Select each line below that contains the word "height" and copy it out in full. Case counts, so a line only qualifies if the word appears with the same capitalization.

* [DATA SUPPLIED]:

++++++++

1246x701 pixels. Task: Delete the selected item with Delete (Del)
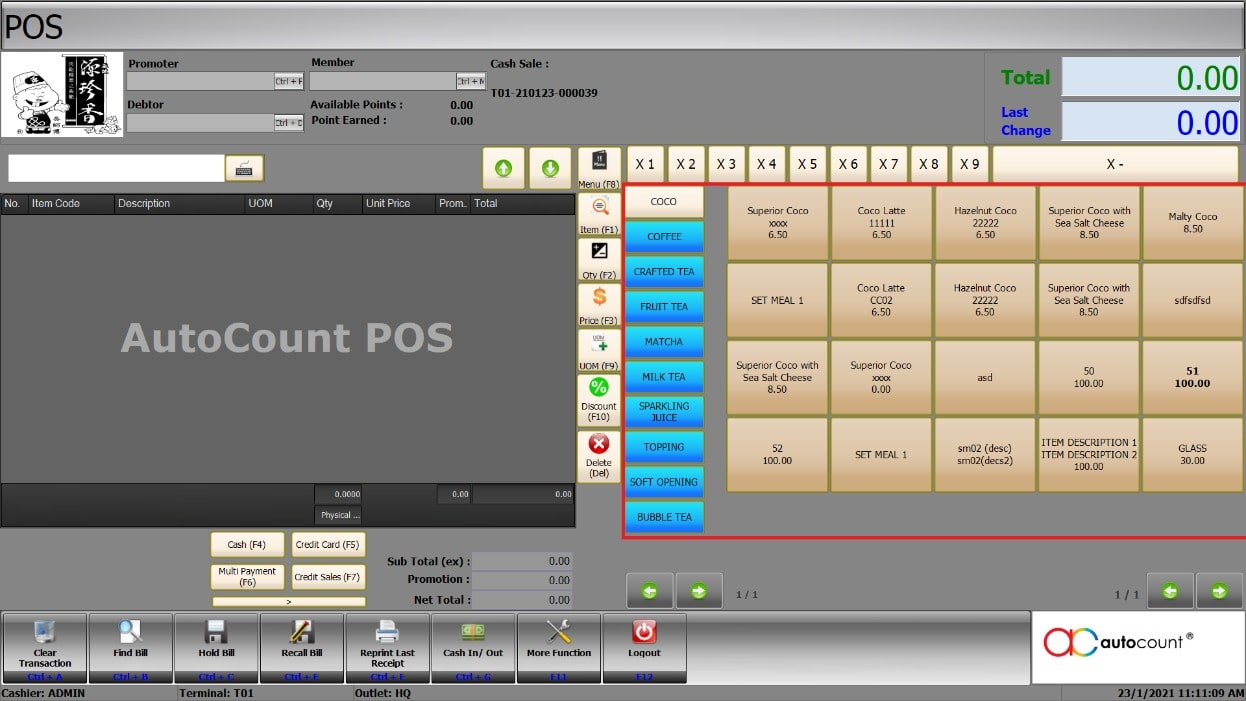click(599, 445)
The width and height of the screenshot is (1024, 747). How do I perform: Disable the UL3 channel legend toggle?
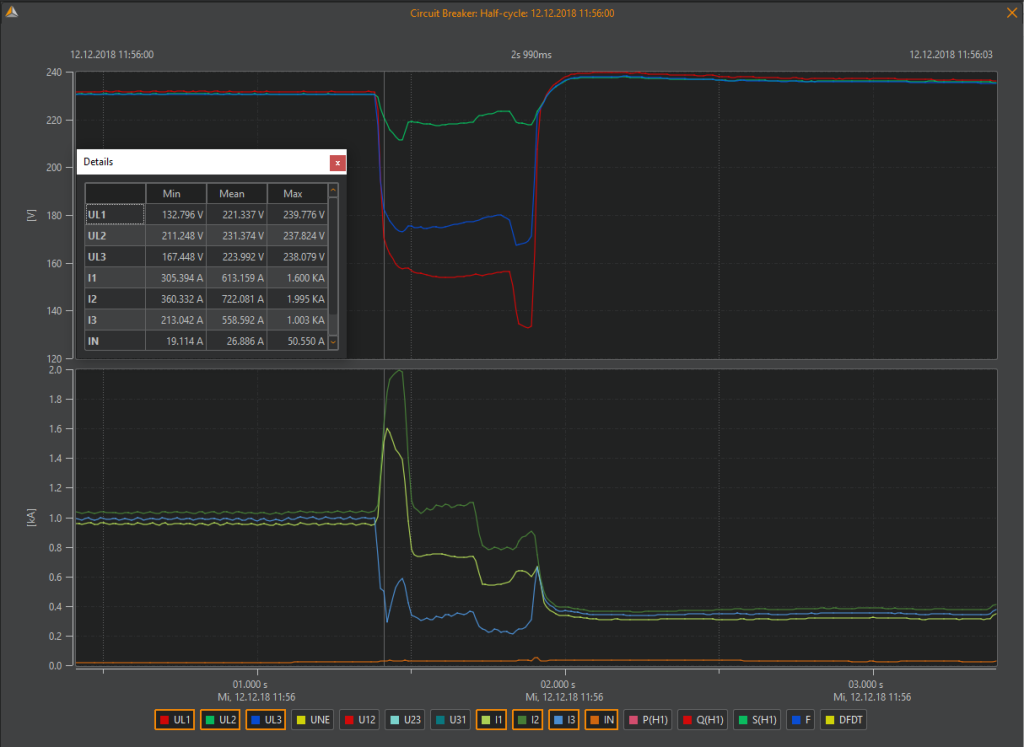[x=266, y=720]
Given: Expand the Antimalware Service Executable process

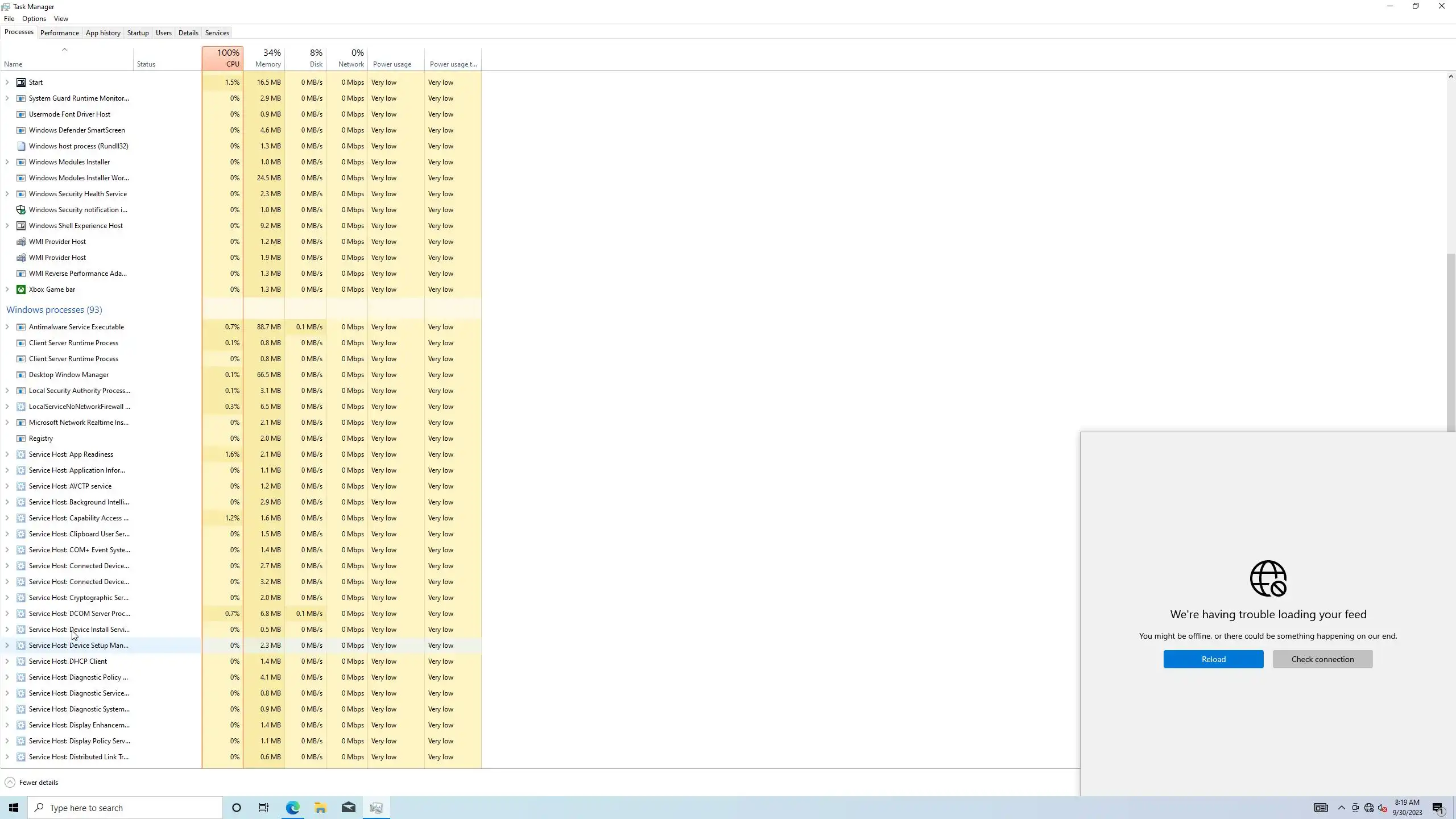Looking at the screenshot, I should 7,327.
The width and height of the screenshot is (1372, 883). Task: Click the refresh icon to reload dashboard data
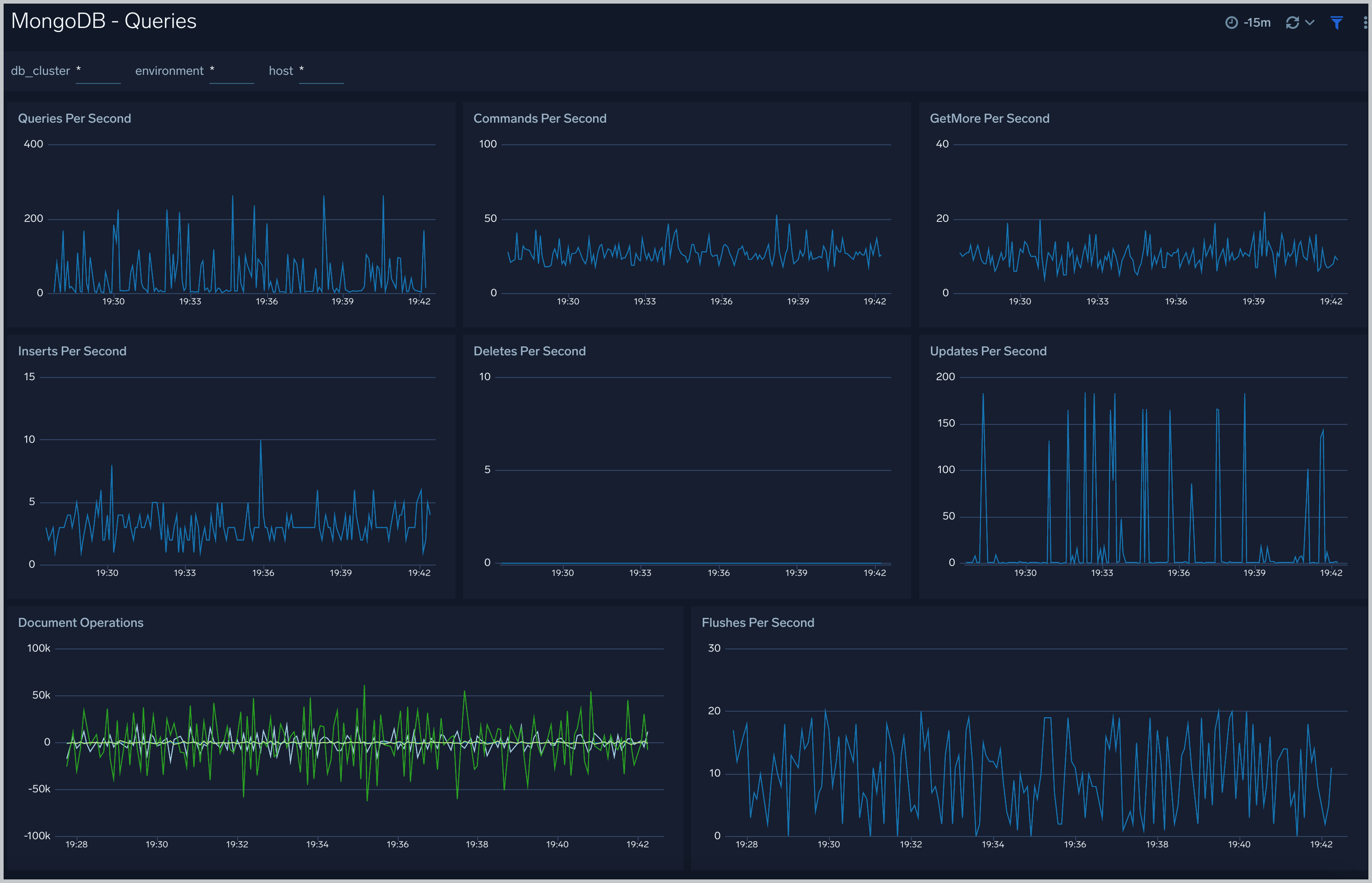pyautogui.click(x=1291, y=23)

++++++++

* [CORRECT RESPONSE]:
The width and height of the screenshot is (1024, 747). How do I perform: Disable the UL3 channel legend toggle?
The width and height of the screenshot is (1372, 883). Task: Click the refresh icon to reload dashboard data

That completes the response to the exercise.